I want to avoid a long drawn out battle about Bayes factors so I’ll just make a few pertinent comments.
Inference and decision making are different
Bayes factors are inferences over models that are compatible with all other Bayesian inferences. For example the “regular” Bayesian inferences of a mixture model can be reframed as inferences of each component model weighted by Bayes factors, just without having to explicitly evaluate the Bayes factors. This mathematical consistently makes Bayes factors natural when a set of component models is natural.
Consequently when restricted to proper inferences over those models, such as model averaging, Bayes factors are fine. At the same time, however, those model inferences can often be implemented by fitting larger models that include the component models and avoid explicit Bayes factors entirely.
The danger with exact Bayes factors arises when they are used for model selection, which is not a well-defined inference; model selection is instead a decision problem. Now inferences like Bayes factors can be used to inform decision making processes, but there’s no guarantee on how useful those processes will be. For example choosing between two models based on a Bayes factor ratio threshold has no guarantee on the false positive or true positive rate, and indeed in many cases those rates can be terrible (especially if the prior model is too diffuse).
When using Bayes factors to inform model selection a full calibration needs to be worked through to see how accurate those selections are, and that is almost never done. The naive use of Bayes factor based model selection without this calibration has lead to lots of fragile results and reproducibility problems. Many of the common critiques of Bayes factors are based on the consequences of this fragility.
This is one reason why the naive replacement of p-values with Bayes factors (looks at psychology) doesn’t help anything.
Bayes factors and Bayes factor estimators are different
As has been mentioned Bayes factors cannot be evaluated exactly in practice and instead we must estimate them numerically. Unfortunately the marginal likelihood is not easy to estimate using our standard tools like Markov chain Monte Carlo.
Sampling-based computational methods like Monte Carlo, Markov chain Monte Carlo, importance sampling, and the like work best when the expectand (the function whose expectation value is being computed) is relatively uniform compared to the target distribution; if the expectand varies strongly then the sampling-based estimators will suffer from large error.
The two strategies for estimating the marginal likelihood direction are as a prior expectation value of the realized likelihood function,
E_{\text{prior}}[ \pi(\tilde{y} \mid \theta) ]
and a posterior expectation value of the inverse realized likelihood function,
E_{\text{posterior}} \Bigg[ \frac{1}{\pi(\tilde{y} \mid \theta)} \Bigg].
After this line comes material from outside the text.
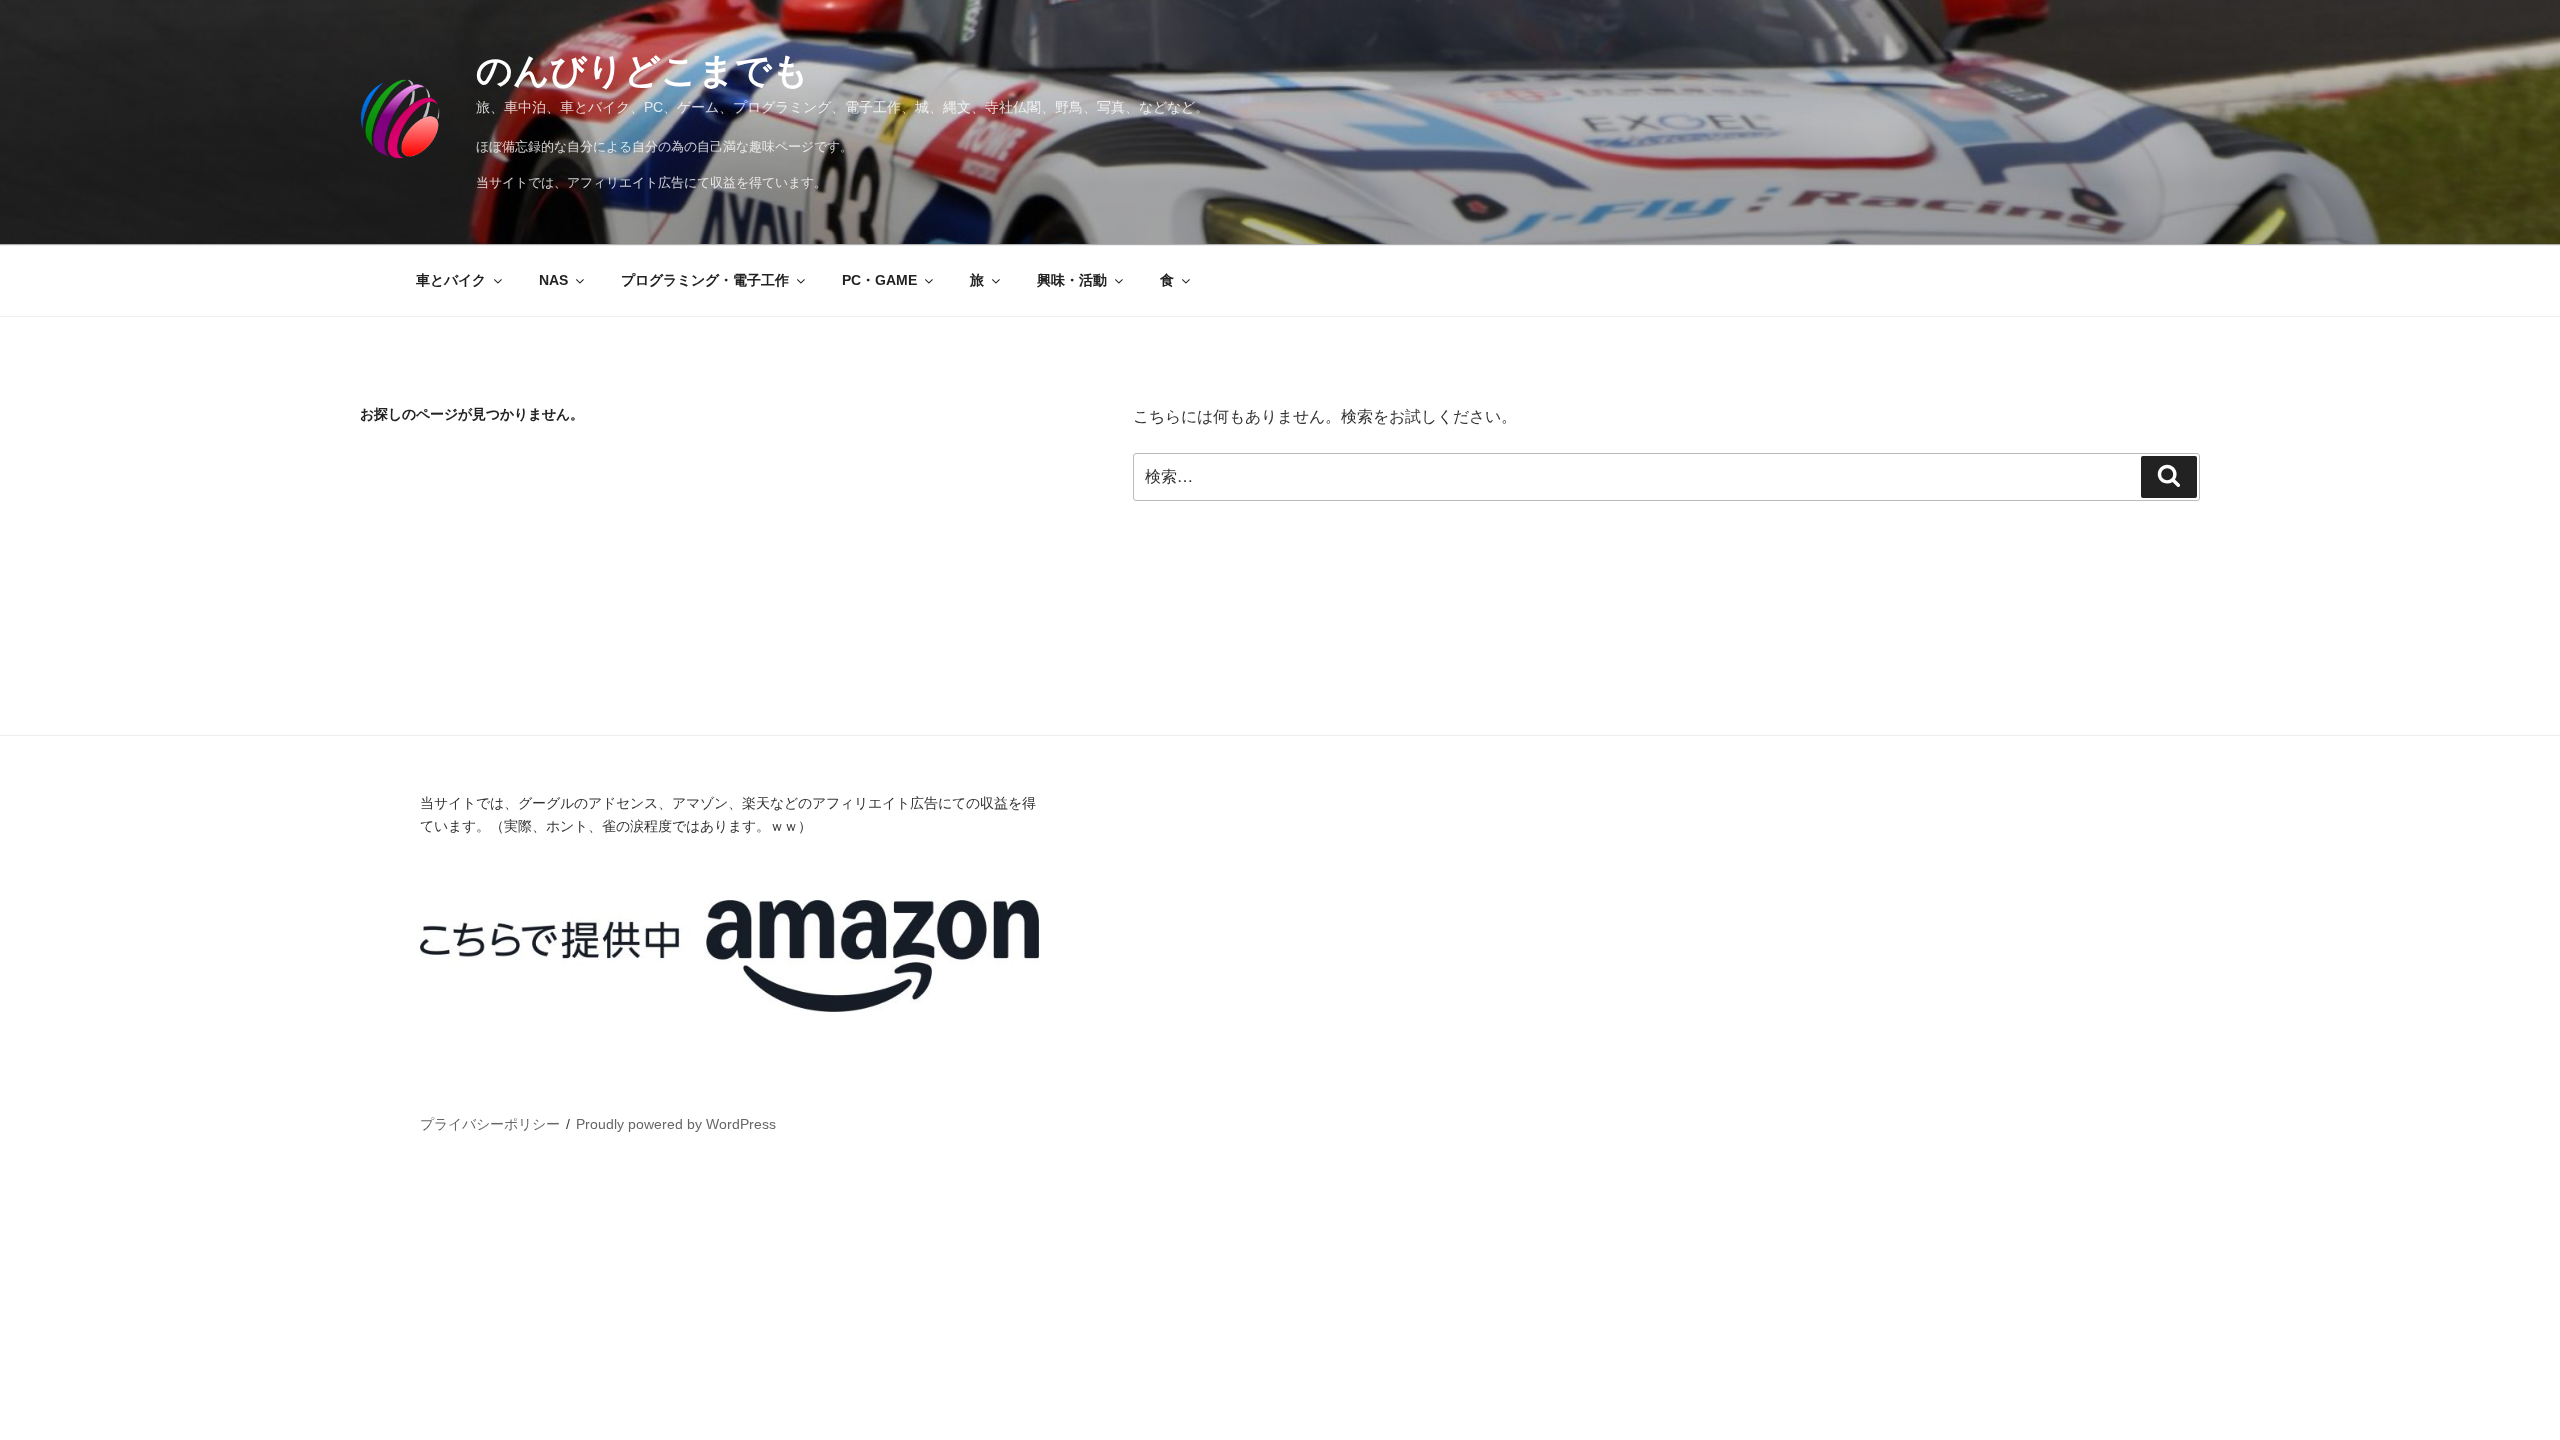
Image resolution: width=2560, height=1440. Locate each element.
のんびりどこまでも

Unfortunately both of these functions vary strongly when we learn a lot from the data and the posterior distribution isn’t very close to the prior distribution. The variance of both expectants is large and in many cases actually infinite, which implies that the error on the sampling-based estimators is also infinite.
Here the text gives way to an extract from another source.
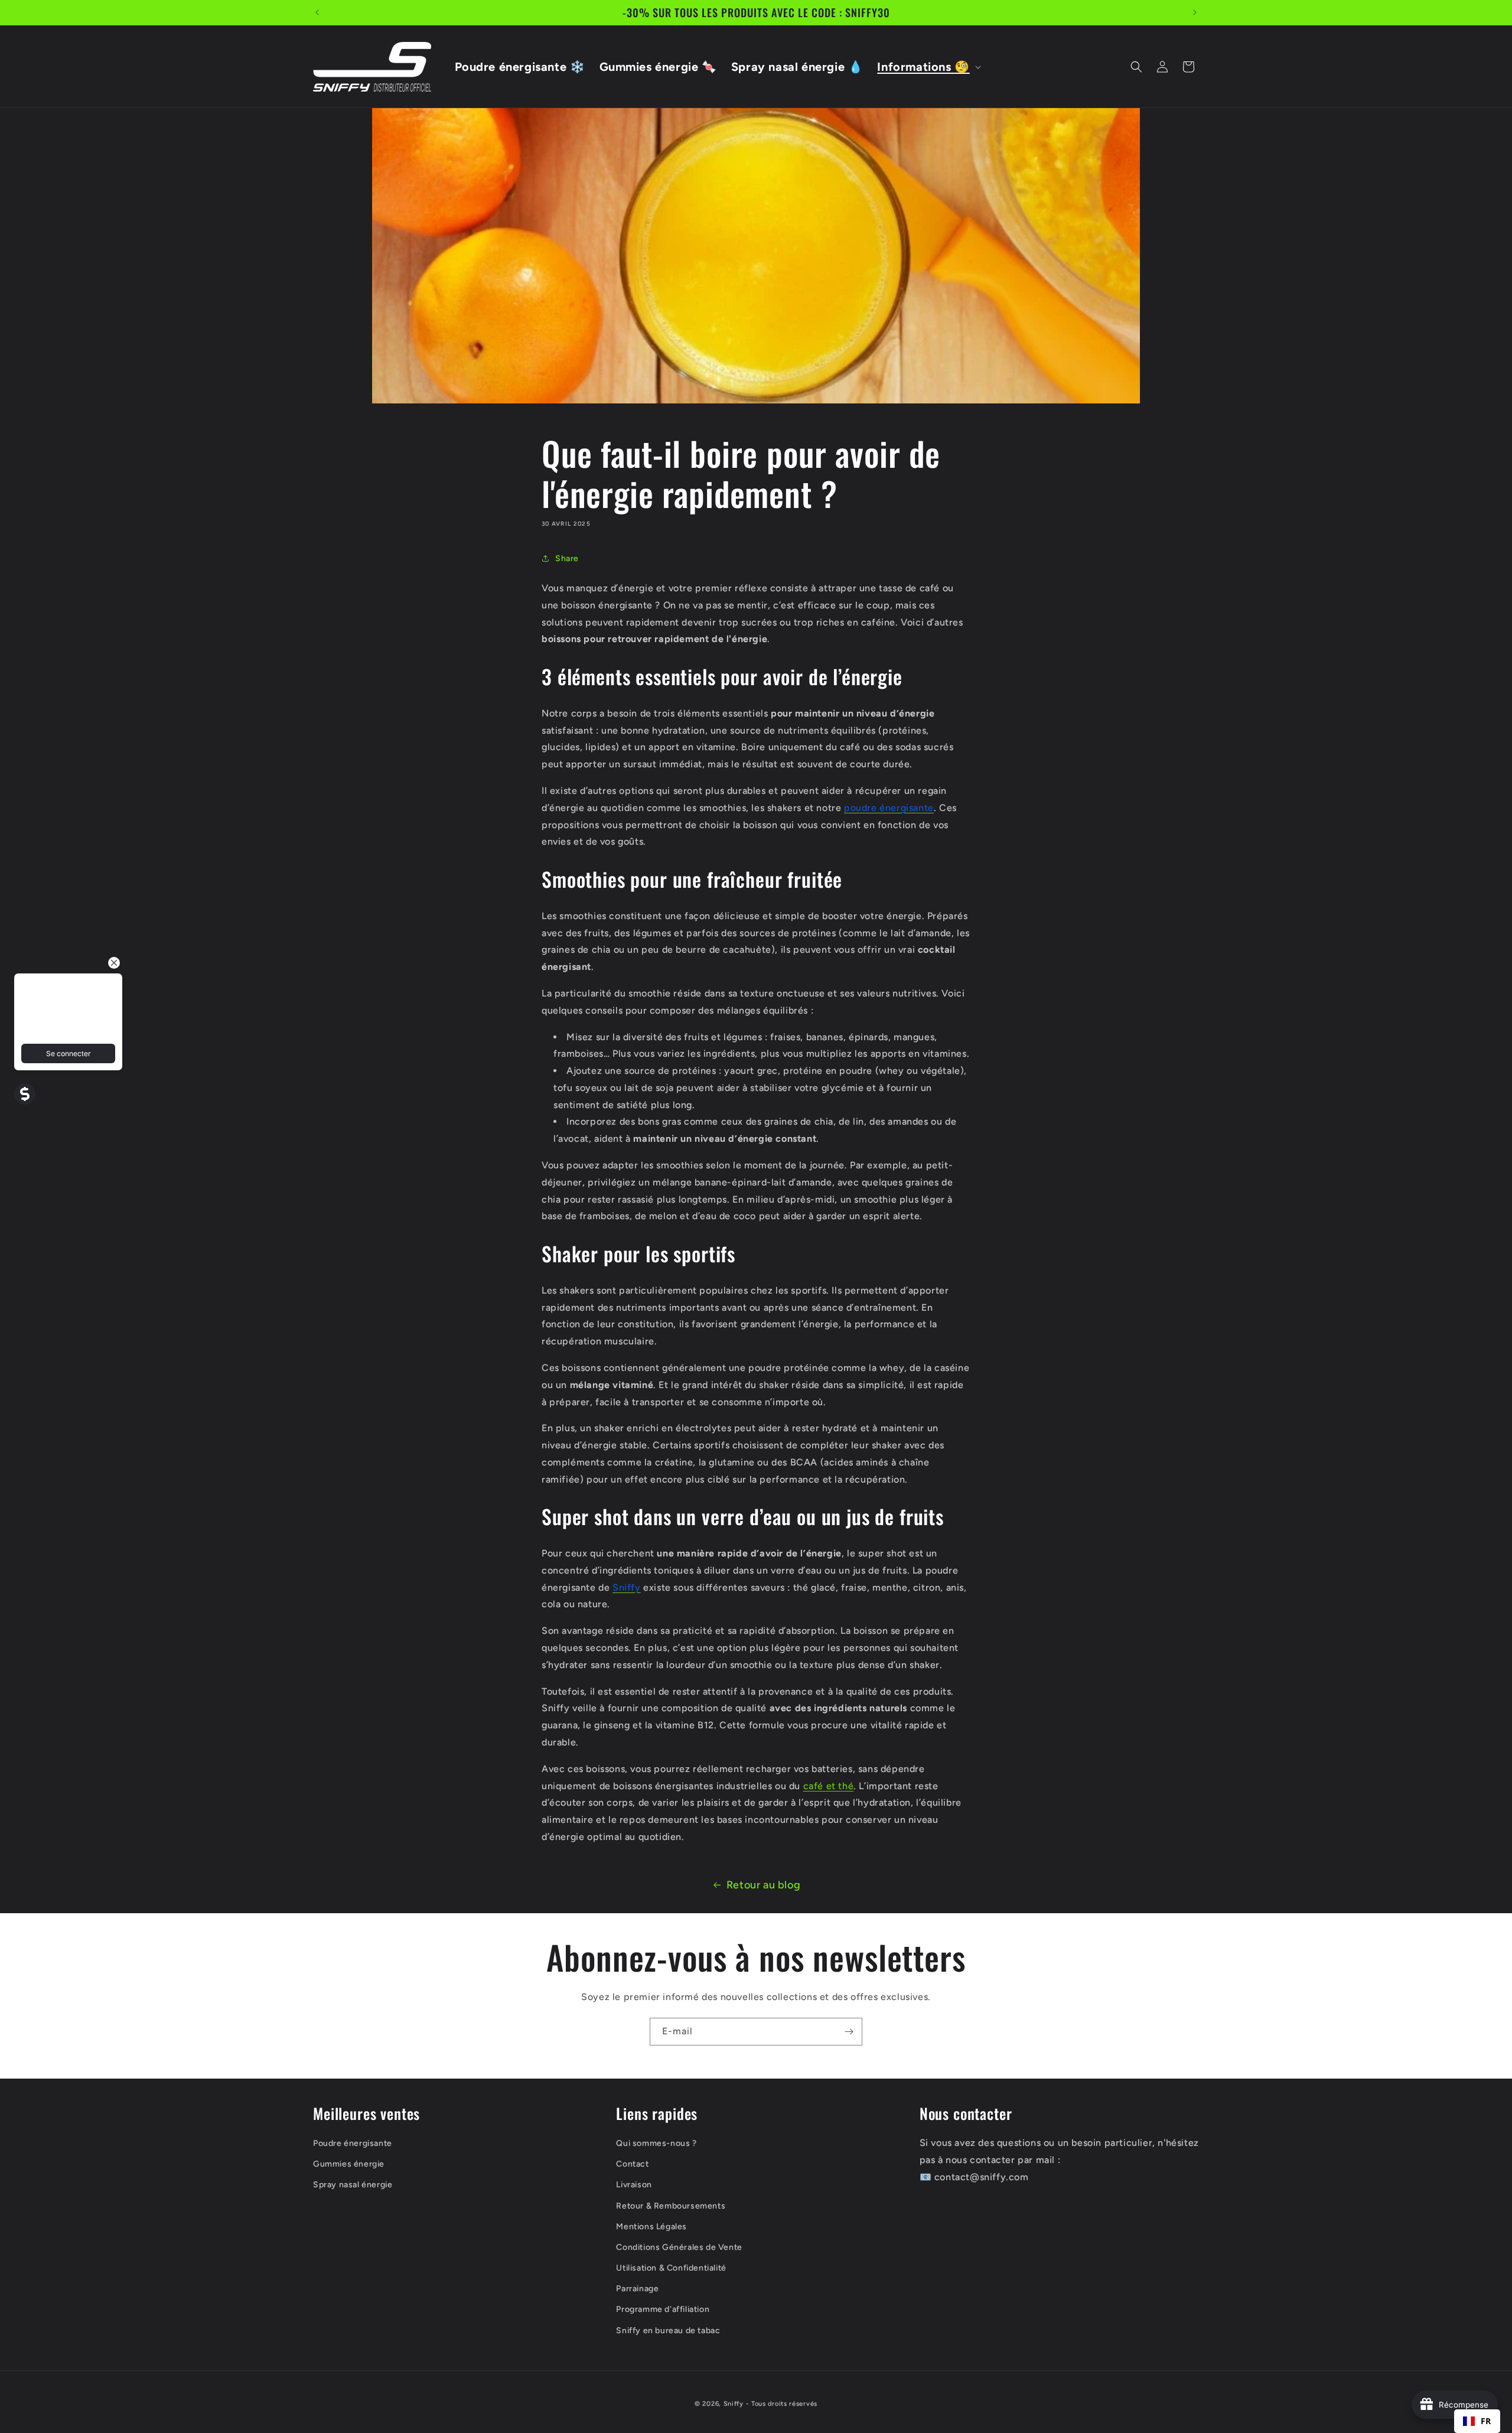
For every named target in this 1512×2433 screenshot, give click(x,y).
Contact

Thermodynamic methods try to introduce a sequence of intermediate distributions between the prior and the posterior distribution so that each neighboring distribution is very close, and the marginal likelihood between the two can be estimated more accurately. The sequence of marginal likelihood estimators can then be used to construct the prior/posterior marginal likelihood. The difficulty is in constructing a sufficiently nice sequence where the neighbors are sufficiently close together; there are many heuristics but all of them tend to be fragile, especially in high dimensions. For some more discussion see [1405.3489] Adiabatic Monte Carlo.
In practice we have to work with an estimated Bayes factor, and often one with questionable error quantification. Because of this error decisions based on the estimated Bayes factor can be significantly different than decisions based on the exact Bayes factor, often so much so that they have to be considered as different decision making processes entirely (at which point many of the nice theoretical properties of Bayes factors can no longer be relied on).
Relying on Bayes factor estimator-based decisions without any kind of calibration then becomes all the more fragile.